Resolutie 2165 Veiligheidsraad Verenigde Naties

Uit Wikipedia, de vrije encyclopedie
Resolutie 2165
Van de Veiligheidsraad van de Verenigde Naties
Datum 14 juli 2014
Nr. vergadering 7216
Code S/RES/2165
Stemming
voor
15
onth.
0
tegen
0
Onderwerp Syrische Burgeroorlog
Beslissing Stond VN-hulporganisaties toe door conflictgebied te trekken en bijkomende grensovergangen te gebruiken.
Samenstelling VN-Veiligheidsraad in 2014
Permanente leden
Niet-permanente leden
Vlag van Argentinië Argentinië · Vlag van Australië Australië · Vlag van Tsjaad Tsjaad · Vlag van Chili Chili · Vlag van Jordanië Jordanië · Vlag van Zuid-Korea Zuid-Korea · Vlag van Litouwen Litouwen · Vlag van Luxemburg Luxemburg · Vlag van Nigeria Nigeria · Vlag van Rwanda Rwanda
De Syrische vlag.

Resolutie 2165 van de Veiligheidsraad van de Verenigde Naties werd unaniem door de VN-Veiligheidsraad aangenomen op 14 juli 2014. De resolutie stond de VN-hulporganisaties en meewerkende partnerorganisaties toe gebruik te maken van enkele bijkomende Syrische grensovergangen en door het conflictgebied in dat land te trekken om hulpgoederen bij de bevolking te krijgen.[1]
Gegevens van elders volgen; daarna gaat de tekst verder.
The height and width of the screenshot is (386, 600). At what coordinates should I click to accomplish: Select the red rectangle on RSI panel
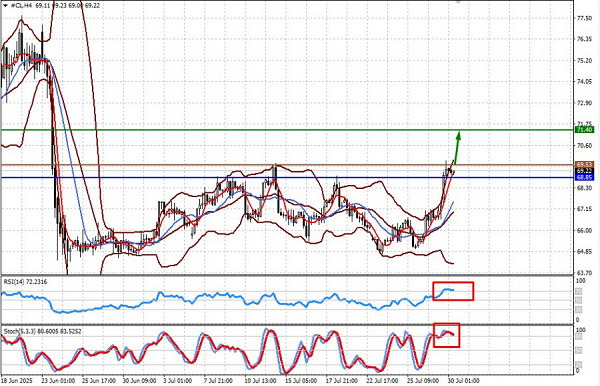point(453,291)
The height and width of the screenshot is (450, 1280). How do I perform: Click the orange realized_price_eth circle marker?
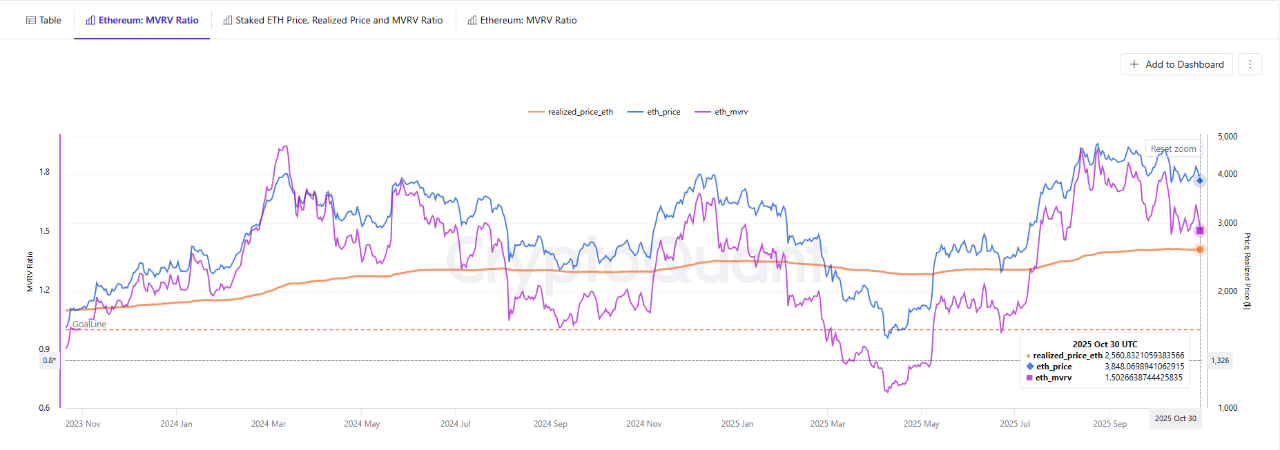pos(1200,249)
Achtergrond[bewerken | brontekst bewerken]

Zie Syrische Burgeroorlog voor het hoofdartikel over dit onderwerp.

In 2011 braken in navolging van andere Arabische landen ook in Syrië protesten uit tegen het regime. Dat regime van president Bashar al-Assad probeerde de protesten met harde hand neer te slaan, waarbij duizenden doden vielen. Eind 2011 stelde de Arabische Liga een vredesplan voor en stuurde waarnemers, maar dat plan mislukte. Van VN-kant werden verscheidene resoluties van de Veiligheidsraad geblokkeerd door Rusland en China. In februari 2012 werd voormalig Secretaris-Generaal Kofi Annan aangesteld als bemiddelaar. Zijn plan hield een staakt-het-vuren in dat op 10 april 2012 moest ingaan, en waarop VN-waarnemers zouden toezien. Twee weken later werd hiertoe de UNSMIS-missie met 300 ongewapende militaire waarnemers opgericht.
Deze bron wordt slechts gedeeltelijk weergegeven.